= Beginning of Section =
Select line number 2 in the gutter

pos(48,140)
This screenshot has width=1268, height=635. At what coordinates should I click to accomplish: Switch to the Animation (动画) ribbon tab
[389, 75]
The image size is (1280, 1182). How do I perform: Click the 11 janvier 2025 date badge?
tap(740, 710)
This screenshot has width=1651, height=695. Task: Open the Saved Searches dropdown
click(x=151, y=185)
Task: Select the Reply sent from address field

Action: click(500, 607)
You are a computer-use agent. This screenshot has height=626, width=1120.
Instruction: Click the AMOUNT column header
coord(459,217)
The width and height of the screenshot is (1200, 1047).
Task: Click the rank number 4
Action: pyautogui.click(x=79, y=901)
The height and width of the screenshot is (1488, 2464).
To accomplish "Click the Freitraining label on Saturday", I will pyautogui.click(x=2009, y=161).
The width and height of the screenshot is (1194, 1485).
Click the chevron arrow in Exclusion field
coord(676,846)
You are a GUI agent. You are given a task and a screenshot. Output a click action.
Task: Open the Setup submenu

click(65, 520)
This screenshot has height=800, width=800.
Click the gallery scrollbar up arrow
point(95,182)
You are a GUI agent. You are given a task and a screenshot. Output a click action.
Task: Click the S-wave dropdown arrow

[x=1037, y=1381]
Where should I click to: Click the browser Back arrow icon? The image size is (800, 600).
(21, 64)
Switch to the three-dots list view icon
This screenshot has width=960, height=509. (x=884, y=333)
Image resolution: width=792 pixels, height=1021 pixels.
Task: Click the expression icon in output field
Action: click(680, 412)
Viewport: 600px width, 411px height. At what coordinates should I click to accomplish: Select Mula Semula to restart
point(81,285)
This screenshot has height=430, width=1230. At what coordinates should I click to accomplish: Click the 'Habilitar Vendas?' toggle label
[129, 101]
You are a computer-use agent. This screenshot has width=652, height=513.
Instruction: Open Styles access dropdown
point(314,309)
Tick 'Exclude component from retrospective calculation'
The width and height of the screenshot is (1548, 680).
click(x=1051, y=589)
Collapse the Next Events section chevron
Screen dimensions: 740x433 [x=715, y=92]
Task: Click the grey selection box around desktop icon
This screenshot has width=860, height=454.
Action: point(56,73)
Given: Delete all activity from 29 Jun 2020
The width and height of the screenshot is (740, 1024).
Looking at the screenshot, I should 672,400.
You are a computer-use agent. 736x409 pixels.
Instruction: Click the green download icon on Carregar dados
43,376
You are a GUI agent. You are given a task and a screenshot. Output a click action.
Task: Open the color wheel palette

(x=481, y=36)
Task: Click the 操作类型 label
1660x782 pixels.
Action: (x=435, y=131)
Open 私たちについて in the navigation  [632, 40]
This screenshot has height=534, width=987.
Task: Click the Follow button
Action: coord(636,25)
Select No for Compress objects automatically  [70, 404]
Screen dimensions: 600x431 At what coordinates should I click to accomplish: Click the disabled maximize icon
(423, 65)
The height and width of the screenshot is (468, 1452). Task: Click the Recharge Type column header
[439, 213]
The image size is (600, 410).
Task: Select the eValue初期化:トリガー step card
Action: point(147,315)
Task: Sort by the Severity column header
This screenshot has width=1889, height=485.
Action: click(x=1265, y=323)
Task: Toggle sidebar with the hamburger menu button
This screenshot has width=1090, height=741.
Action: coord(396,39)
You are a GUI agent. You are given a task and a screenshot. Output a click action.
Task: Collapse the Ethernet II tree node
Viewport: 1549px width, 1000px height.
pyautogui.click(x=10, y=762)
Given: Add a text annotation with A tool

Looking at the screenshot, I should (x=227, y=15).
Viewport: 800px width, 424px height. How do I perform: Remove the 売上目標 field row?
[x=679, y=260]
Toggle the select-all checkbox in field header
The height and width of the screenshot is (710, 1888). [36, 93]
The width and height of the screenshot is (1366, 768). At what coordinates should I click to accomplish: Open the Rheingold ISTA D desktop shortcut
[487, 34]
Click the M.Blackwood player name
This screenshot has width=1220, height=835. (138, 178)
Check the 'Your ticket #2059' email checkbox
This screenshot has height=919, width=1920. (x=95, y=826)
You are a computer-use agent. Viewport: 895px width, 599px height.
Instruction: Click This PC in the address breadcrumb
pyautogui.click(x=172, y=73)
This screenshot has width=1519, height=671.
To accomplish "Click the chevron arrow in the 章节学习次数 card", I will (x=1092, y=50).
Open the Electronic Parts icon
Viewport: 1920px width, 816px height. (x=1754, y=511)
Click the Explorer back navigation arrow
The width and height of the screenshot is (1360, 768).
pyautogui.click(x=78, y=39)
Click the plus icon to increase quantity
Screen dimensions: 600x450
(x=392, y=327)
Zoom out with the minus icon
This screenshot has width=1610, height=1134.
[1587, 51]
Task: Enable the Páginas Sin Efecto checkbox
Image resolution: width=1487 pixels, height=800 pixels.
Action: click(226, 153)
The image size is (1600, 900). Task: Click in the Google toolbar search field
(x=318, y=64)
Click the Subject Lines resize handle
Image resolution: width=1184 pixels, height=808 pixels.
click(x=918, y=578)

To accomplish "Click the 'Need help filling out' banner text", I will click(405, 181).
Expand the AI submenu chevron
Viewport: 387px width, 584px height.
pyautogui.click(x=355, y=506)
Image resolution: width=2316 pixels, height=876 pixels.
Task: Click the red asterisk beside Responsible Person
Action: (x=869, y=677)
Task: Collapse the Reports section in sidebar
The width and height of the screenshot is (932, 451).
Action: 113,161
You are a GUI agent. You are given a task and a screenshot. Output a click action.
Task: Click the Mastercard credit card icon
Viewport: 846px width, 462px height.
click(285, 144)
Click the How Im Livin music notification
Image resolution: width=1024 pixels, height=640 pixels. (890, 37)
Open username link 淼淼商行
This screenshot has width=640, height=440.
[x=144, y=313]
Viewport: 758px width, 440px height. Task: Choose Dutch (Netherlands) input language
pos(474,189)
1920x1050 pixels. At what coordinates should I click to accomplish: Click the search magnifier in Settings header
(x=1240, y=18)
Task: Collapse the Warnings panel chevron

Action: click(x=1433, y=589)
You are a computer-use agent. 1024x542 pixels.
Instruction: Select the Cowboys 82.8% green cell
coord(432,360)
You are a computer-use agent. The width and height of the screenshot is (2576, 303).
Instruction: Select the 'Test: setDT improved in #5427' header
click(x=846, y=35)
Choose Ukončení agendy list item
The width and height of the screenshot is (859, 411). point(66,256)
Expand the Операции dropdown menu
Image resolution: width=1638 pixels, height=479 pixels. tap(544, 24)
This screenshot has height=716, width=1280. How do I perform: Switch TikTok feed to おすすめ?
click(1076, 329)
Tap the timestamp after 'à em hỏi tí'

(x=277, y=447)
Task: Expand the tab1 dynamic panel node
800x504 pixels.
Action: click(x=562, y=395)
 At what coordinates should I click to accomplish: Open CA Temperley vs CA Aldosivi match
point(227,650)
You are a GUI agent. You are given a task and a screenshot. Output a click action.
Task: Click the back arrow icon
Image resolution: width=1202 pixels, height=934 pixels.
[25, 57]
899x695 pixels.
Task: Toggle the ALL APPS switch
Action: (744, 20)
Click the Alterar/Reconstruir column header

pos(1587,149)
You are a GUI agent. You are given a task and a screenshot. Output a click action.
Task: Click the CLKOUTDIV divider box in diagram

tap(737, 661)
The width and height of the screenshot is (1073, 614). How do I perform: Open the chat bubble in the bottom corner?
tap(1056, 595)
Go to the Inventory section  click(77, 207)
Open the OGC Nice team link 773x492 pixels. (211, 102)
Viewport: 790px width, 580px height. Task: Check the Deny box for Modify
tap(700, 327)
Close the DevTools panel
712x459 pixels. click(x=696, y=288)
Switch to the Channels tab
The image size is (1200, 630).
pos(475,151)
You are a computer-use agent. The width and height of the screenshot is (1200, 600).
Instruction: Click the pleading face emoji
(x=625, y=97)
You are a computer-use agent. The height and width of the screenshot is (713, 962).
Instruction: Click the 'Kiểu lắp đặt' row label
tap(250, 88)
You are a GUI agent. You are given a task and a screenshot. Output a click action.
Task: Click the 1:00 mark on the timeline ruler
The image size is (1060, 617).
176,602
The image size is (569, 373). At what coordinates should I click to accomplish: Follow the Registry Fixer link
= End of Section =
Please print the material above exactly as it appears, from its first line through the line containing "has height=626, width=1120.", inclusive, and stop there.

FINISHED TASK -
Select line number 2 in the gutter

pos(48,140)
This screenshot has width=1268, height=635. At what coordinates should I click to accomplish: Switch to the Animation (动画) ribbon tab
[389, 75]
The image size is (1280, 1182). How do I perform: Click the 11 janvier 2025 date badge?
tap(740, 710)
This screenshot has width=1651, height=695. Task: Open the Saved Searches dropdown
click(x=151, y=185)
Task: Select the Reply sent from address field

Action: click(500, 607)
You are a computer-use agent. This screenshot has height=626, width=1120.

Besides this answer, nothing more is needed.